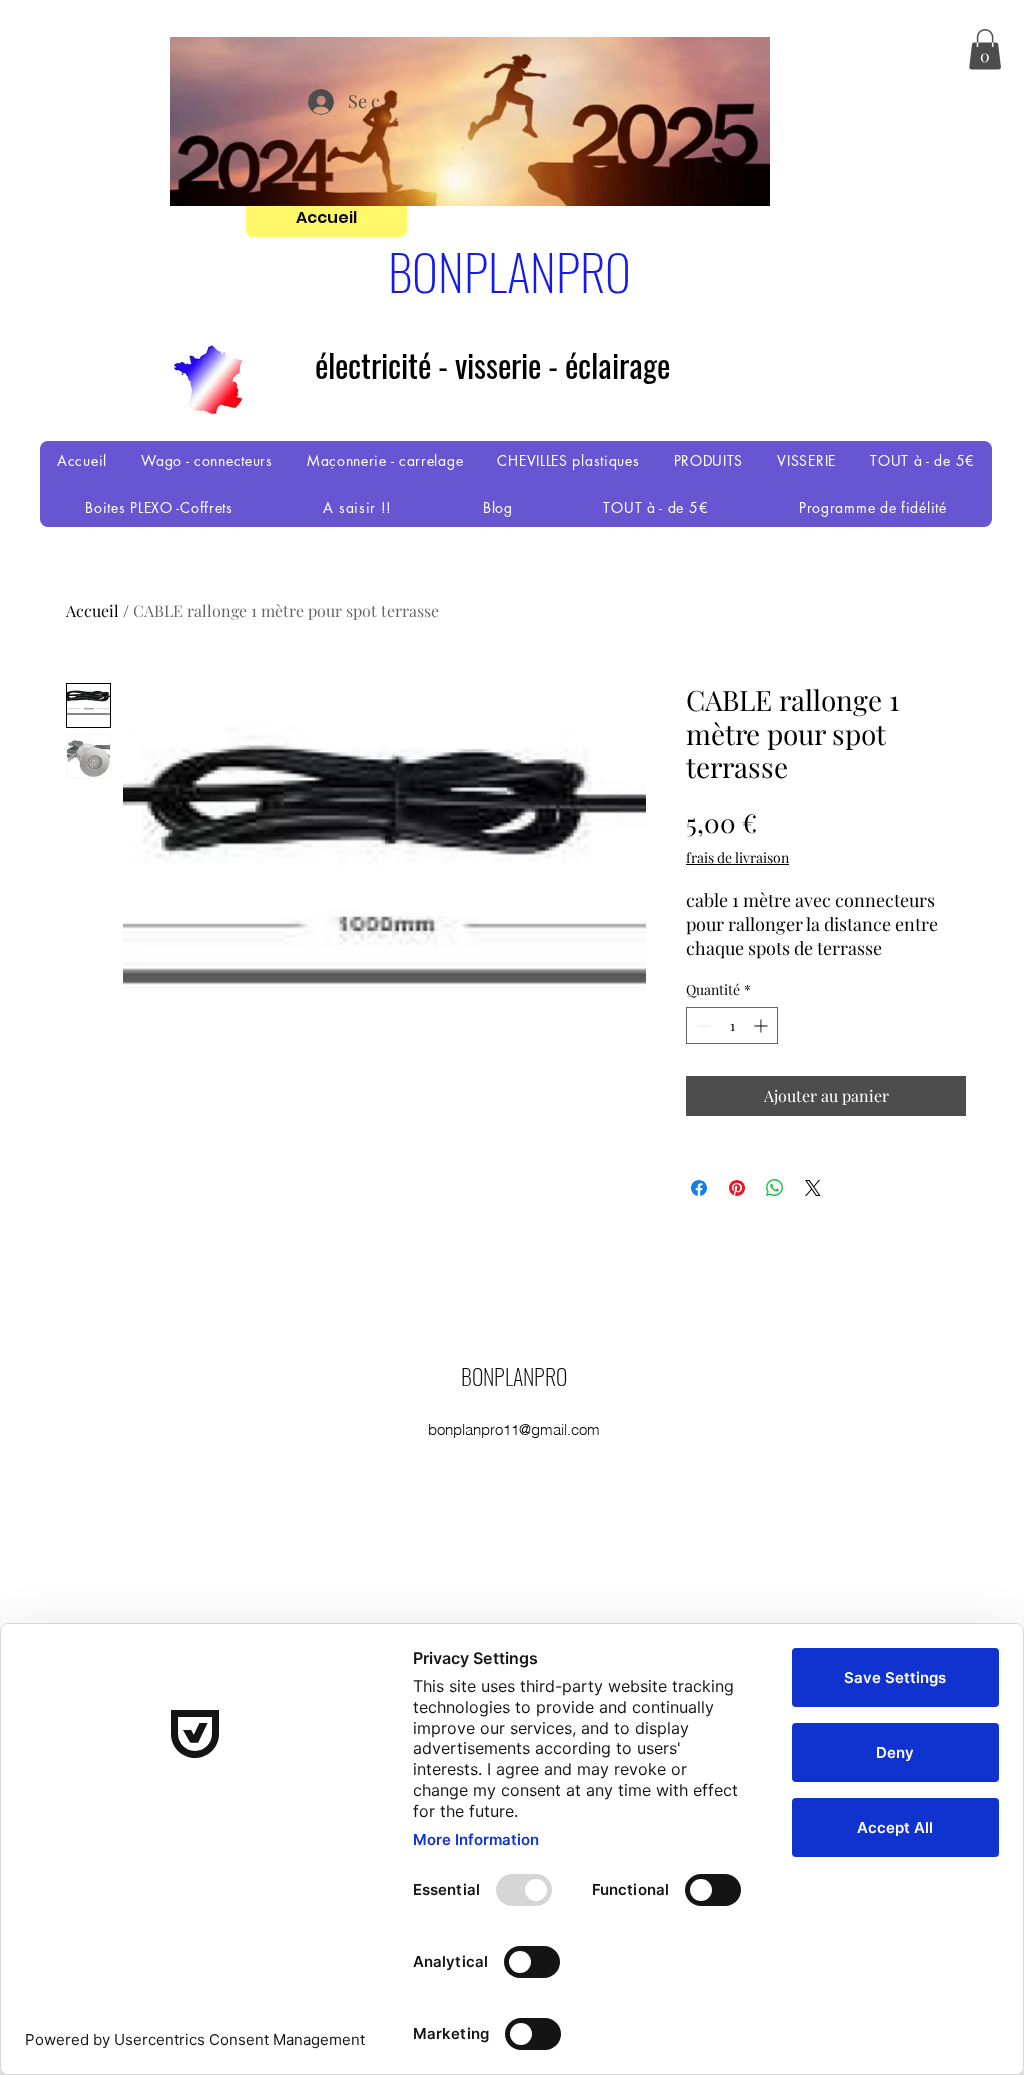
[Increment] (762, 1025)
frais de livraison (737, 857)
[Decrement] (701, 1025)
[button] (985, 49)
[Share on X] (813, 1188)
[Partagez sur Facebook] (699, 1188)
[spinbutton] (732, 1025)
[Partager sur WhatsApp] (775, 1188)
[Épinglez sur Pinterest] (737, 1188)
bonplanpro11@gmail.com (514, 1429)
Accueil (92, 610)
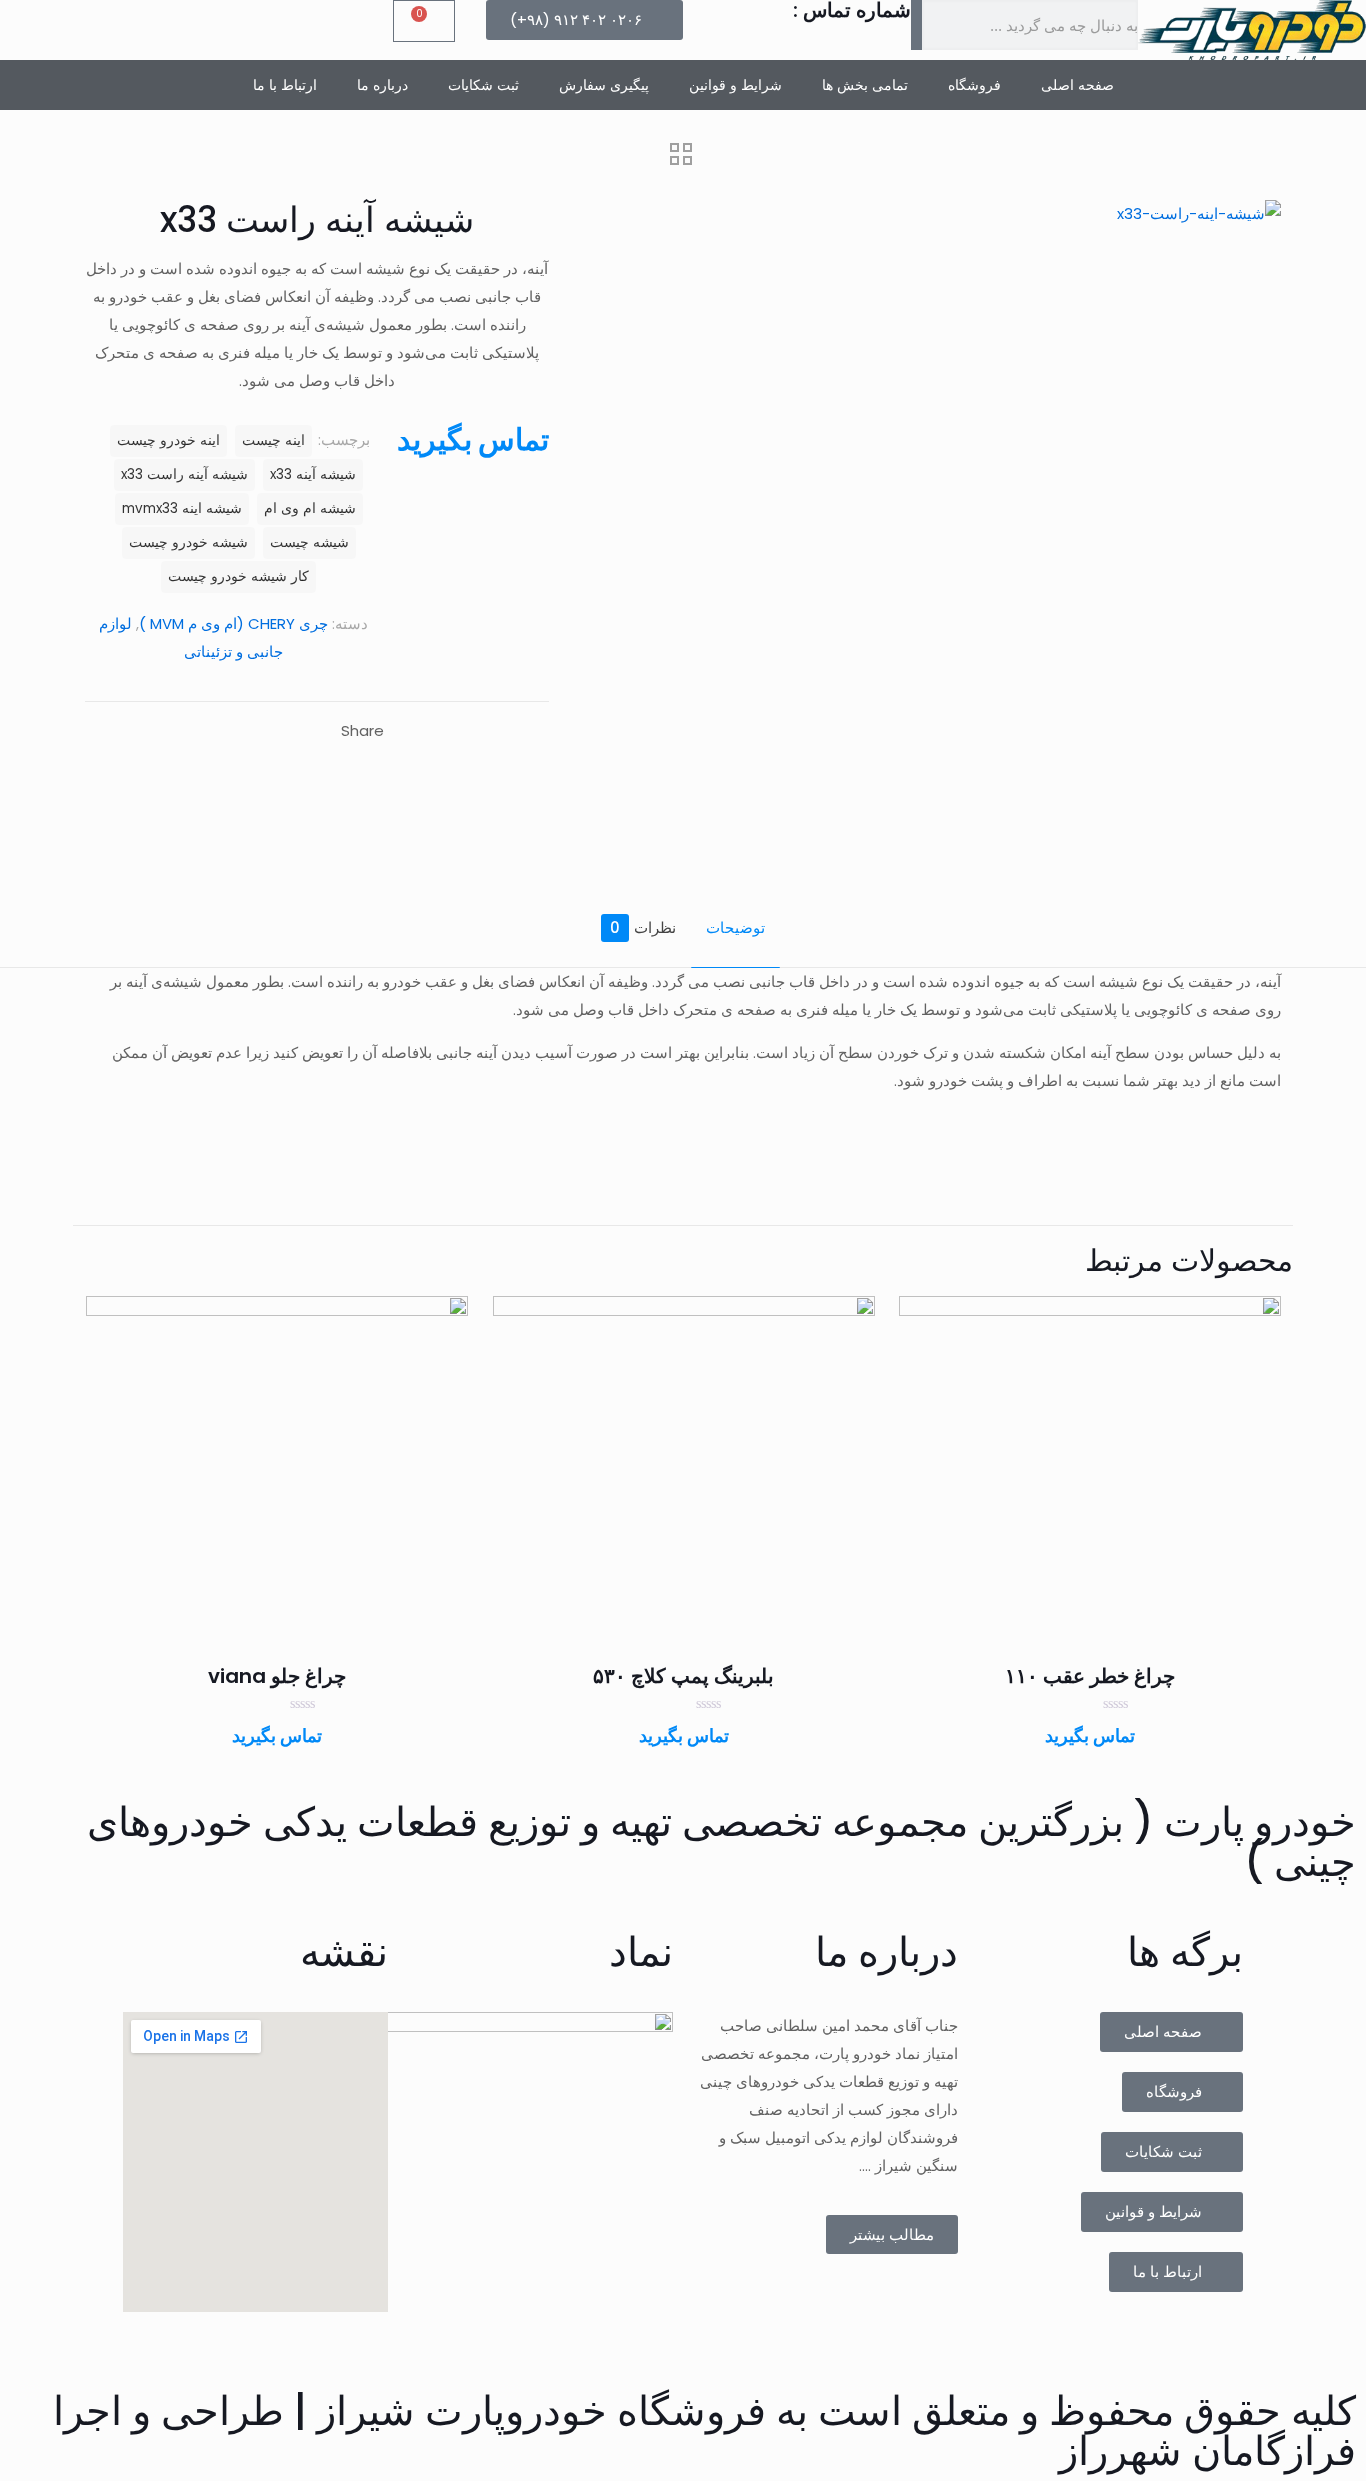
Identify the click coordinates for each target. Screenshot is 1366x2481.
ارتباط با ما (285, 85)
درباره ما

## Aim of the exercise
Return all of the data exactly as written, and drop the pictures.

## Output of the exercise
[Increment] (762, 1025)
frais de livraison (737, 857)
[Decrement] (701, 1025)
[button] (985, 49)
[Share on X] (813, 1188)
[Partagez sur Facebook] (699, 1188)
[spinbutton] (732, 1025)
[Partager sur WhatsApp] (775, 1188)
[Épinglez sur Pinterest] (737, 1188)
bonplanpro11@gmail.com (514, 1429)
Accueil (92, 610)
Identify the click coordinates for each target. Screenshot is 1366x2481.
ارتباط با ما (285, 85)
درباره ما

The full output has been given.